Description of the task: Could you recast the lines from the one containing "Rodeo (239, 385)" through the final line, both included, as a numbered list with any blank lines left out?

start Raw data

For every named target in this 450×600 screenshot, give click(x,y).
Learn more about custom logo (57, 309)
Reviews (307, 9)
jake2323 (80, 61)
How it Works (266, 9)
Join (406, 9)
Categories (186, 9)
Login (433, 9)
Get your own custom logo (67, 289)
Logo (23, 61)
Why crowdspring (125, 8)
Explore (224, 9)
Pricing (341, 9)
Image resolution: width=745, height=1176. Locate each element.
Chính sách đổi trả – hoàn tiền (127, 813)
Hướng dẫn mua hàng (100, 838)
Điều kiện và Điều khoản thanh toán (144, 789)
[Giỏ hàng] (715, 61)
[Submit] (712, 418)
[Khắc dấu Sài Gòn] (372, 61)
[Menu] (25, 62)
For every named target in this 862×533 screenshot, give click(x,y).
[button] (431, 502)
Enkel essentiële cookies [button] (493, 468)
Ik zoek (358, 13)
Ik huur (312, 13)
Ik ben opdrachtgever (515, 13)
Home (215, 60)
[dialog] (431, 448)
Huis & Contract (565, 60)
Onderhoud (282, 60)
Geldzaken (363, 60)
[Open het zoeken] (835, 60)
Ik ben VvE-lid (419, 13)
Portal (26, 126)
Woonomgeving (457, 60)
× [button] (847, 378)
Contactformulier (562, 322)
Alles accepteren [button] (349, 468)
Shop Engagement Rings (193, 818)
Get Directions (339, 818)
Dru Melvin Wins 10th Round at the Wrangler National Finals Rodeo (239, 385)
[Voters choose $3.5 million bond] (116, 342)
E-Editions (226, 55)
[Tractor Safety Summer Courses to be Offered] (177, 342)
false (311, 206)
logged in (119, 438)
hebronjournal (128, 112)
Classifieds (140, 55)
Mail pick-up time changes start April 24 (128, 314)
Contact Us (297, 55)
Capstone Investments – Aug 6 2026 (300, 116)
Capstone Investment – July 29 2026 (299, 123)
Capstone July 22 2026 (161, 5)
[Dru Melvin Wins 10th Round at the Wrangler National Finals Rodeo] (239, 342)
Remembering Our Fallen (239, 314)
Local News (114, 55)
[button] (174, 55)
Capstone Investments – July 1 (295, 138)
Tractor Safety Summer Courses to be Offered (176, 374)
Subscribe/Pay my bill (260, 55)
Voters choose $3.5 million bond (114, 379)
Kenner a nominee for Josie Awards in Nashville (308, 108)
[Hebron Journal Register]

end Raw data

Finished task:
1. Dru Melvin Wins 10th Round at the Wrangler National Finals Rodeo (239, 385)
2. [Voters choose $3.5 million bond] (116, 342)
3. E-Editions (226, 55)
4. [Tractor Safety Summer Courses to be Offered] (177, 342)
5. false (311, 206)
6. logged in (119, 438)
7. hebronjournal (128, 112)
8. Classifieds (140, 55)
9. Mail pick-up time changes start April 24 (128, 314)
10. Contact Us (297, 55)
11. Capstone Investments – Aug 6 2026 (300, 116)
12. Capstone Investment – July 29 2026 (299, 123)
13. Capstone July 22 2026 (161, 5)
14. [Dru Melvin Wins 10th Round at the Wrangler National Finals Rodeo] (239, 342)
15. Remembering Our Fallen (239, 314)
16. Local News (114, 55)
17. [button] (174, 55)
18. Capstone Investments – July 1 (295, 138)
19. Tractor Safety Summer Courses to be Offered (176, 374)
20. Subscribe/Pay my bill (260, 55)
21. Voters choose $3.5 million bond (114, 379)
22. Kenner a nominee for Josie Awards in Nashville (308, 108)
23. [Hebron Journal Register]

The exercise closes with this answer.